Pakistan: It’s Not “Terrorism” To Publicly Announce Court Cases Against The Authorities
No objective observer would ever agree that a citizen announcing their intent to exercise the legal right bestowed to them by their constitution to file a court case against their authorities for alleged abuse constitutes a genuine “terrorist” threat.
Former Pakistani Prime Minister Imran Khan, who was ousted by a US-orchestrated but domestically driven post-modern coup in early April as punishment for the Eurasian dimension of his independent foreign policy, just had a “first information report” (FIR) filed against him under the country’s Anti-Terrorism Act. He might therefore soon be arrested simply because he publicly announced court cases against the authorities who he suspects of contributing to the alleged abuse of chief advisor Shahbaz Gill, who was arrested earlier this month on national security pretexts. Amnesty International’s South Asian office also recently tweeted its concern about his deteriorating physical condition while calling for an ”immediate, effective, and impartial inquiry investigating these claims”, though it’s gone unheeded.
Whatever one’s opinion might be about the former premier’s interpretation of the scandalous sequence of events against him one-third of a year ago, publicly expressing one’s intent to legally hold the authorities accountable for the suspected abuse of someone who’s arguably a political dissident has absolutely nothing whatsoever to do with “terrorism”. Such a serious issue must be resolved in the court of law, but that can only happen if the judiciary is truly independent, though some fear that this isn’t the case in Pakistan. The fact that former Prime Minister Khan just had a FIR filed against him on “anti-terrorist” grounds simply for the public declaration of the legal rights that he planned to exercise as a citizen proves that national security pretexts are being exploited for fascist ends.

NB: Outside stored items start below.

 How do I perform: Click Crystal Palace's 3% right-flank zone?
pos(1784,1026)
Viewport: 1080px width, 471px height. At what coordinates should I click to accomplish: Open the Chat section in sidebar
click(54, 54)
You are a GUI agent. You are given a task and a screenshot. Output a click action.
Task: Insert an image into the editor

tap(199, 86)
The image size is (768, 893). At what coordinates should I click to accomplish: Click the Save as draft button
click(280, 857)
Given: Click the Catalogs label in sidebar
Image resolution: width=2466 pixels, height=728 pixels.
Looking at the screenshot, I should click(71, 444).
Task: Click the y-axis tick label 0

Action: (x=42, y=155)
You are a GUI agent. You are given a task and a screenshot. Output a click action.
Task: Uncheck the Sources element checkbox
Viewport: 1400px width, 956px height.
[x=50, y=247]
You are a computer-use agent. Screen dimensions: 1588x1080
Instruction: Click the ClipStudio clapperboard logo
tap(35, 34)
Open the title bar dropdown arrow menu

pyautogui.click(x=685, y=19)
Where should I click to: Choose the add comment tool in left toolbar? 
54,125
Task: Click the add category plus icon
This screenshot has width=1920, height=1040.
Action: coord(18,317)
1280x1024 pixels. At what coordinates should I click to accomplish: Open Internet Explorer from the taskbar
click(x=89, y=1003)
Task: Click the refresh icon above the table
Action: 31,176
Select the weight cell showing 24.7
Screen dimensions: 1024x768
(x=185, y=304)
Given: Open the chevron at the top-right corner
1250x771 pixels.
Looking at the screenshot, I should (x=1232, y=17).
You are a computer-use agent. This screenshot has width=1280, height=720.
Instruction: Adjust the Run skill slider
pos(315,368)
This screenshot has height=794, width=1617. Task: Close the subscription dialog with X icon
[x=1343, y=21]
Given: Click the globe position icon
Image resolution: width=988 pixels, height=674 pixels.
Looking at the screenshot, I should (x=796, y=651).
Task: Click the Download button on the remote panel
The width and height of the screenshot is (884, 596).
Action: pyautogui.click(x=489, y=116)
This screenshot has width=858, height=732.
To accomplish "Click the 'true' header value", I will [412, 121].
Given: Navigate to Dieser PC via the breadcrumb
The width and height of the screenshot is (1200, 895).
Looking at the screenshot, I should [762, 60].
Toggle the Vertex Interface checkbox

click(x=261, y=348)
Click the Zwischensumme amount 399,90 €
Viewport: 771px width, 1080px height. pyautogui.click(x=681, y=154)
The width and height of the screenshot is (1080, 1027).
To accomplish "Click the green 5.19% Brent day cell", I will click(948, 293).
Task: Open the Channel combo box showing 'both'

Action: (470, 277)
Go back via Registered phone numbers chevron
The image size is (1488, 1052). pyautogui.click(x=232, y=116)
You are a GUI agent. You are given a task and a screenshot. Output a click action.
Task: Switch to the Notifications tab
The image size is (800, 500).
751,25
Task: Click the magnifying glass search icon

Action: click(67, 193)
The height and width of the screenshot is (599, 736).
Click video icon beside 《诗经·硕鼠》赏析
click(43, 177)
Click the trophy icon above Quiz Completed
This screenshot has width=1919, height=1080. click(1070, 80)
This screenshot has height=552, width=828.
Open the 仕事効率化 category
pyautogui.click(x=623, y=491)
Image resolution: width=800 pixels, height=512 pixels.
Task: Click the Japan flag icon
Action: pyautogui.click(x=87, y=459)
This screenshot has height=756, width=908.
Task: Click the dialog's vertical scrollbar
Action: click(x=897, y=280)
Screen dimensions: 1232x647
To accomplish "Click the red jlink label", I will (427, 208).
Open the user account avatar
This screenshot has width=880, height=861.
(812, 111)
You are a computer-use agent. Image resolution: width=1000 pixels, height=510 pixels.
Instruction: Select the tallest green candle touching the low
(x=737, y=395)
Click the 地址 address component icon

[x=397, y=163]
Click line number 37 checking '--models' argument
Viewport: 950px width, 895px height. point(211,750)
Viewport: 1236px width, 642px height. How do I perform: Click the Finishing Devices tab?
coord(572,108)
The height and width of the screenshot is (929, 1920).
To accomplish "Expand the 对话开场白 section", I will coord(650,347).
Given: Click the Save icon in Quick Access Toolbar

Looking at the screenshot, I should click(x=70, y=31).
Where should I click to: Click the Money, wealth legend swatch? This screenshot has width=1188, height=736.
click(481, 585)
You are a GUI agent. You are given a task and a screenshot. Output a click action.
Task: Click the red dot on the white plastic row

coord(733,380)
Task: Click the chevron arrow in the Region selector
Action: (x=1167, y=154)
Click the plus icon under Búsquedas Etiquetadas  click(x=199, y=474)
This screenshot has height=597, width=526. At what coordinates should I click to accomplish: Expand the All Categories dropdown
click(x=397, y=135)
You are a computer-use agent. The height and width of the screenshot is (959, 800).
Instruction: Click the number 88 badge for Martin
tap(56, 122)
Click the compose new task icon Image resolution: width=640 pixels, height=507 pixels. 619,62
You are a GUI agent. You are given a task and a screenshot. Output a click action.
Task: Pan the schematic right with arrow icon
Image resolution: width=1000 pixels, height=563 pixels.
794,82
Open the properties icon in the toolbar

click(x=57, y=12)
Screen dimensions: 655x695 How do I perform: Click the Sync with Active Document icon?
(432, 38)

Pakistan’s post-modern coup authorities can’t have their cake and eat it too: either they fully align with their American patrons’ legal and political standards connected to what that declining unipolar hegemon expects from self-professed “democracies” like the one that they claimed had replaced the former premier’s so-called “fascism”, or they abandon all pretenses of abiding by these demands and double down on their dark descent to fascism. It’s unclear exactly what US strategists think about this latest turn of events, but the most responsible among them might presumably be concerned that it’ll only further destabilize the country and thus endanger their proxy project there. Moreover, the blatant exploitation of national security pretexts for justifying this crackdown discredits the US by association.
America’s so-called “rules-based order” is nothing but rhetoric for disguising the arbitrary implementation of double standards in order to advance its subjective interests at others’ expense. Nowhere is this clearer than Washington having yet to condemn Islamabad for its political persecution of former Prime Minister Khan at the time of this analysis’ publication. Evidently, the policymaking faction that approves of this fascist crackdown on faux national security pretexts presently has more influence than those well-intended patriotic dissidents who disagree. Similarly, the multipolar school of thought in the Pakistani Establishment still has yet to regain the influence that it lost to its pro-American peers after April’s events as proven by their inability to dissuade them from this brazen abuse of power.
No objective observer would ever agree that a citizen announcing their intent to exercise the legal right bestowed to them by their constitution to file a court case against their authorities for alleged abuse constitutes a genuine “terrorist” threat. This is especially the case if the citizen in question is the former premier whose party has indisputably become the most popular one in the country after it just defeated the ruling party on its home turf in a landslide last month during regional by-elections. For these reasons, there’s no doubt that the authorities are politically persecuting former Prime Minister Khan, but “The Power Of The Pakistani People Will Defeat Their Unpopular Imported Government”.